Another ongoing challenge has been a shortage of staff, forcing many teachers to take on more class coverages than they can handle. This decreases the amount of extra time that teachers can spend planning trips for students, since many times even their lunch periods are occupied.

Nevertheless, School of the Future has successfully initiated a handful of local partnerships. Last month, the founder of Kids First Project visited students and introduced their efforts to mitigate child homelessness in cities. Another partnership is underway with the sites that offer discounted tickets through the Philly Art-Reach program. Our hope is that this partnership will make all field trips accessible and affordable to as many students as possible. Next, our team is looking forward to the latest field trip: a visit to the Shofuso Japanese House and Garden for the annual Sakura Matsuri Festival this upcoming week. The overarching goal is to plan one trip a month, gradually progress to two a month, and finally normalize one trip per week.

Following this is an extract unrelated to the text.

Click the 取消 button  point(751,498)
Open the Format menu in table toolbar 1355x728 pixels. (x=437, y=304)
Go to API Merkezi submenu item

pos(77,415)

Lastly, in addition to the trips, our team is exploring the potential for a peer-to-peer tutoring program. This idea was spearheaded by Robert, a student of Ms. Conquest and Ms. Newman who has expressed interest in student-led academic support programs after-school. Tutoring would be instructed by students and facilitated by teachers. The program could also accommodate college and community partner visits that may be relevant to the tutoring subjects at hand. For instance, a local climate organizing group could visit on a day in which students are tutoring on topics in earth or environmental science. Though this concept is still in the incipient brainstorming stages, our teaching team looks forward to more student-generated ideas like it in the near future.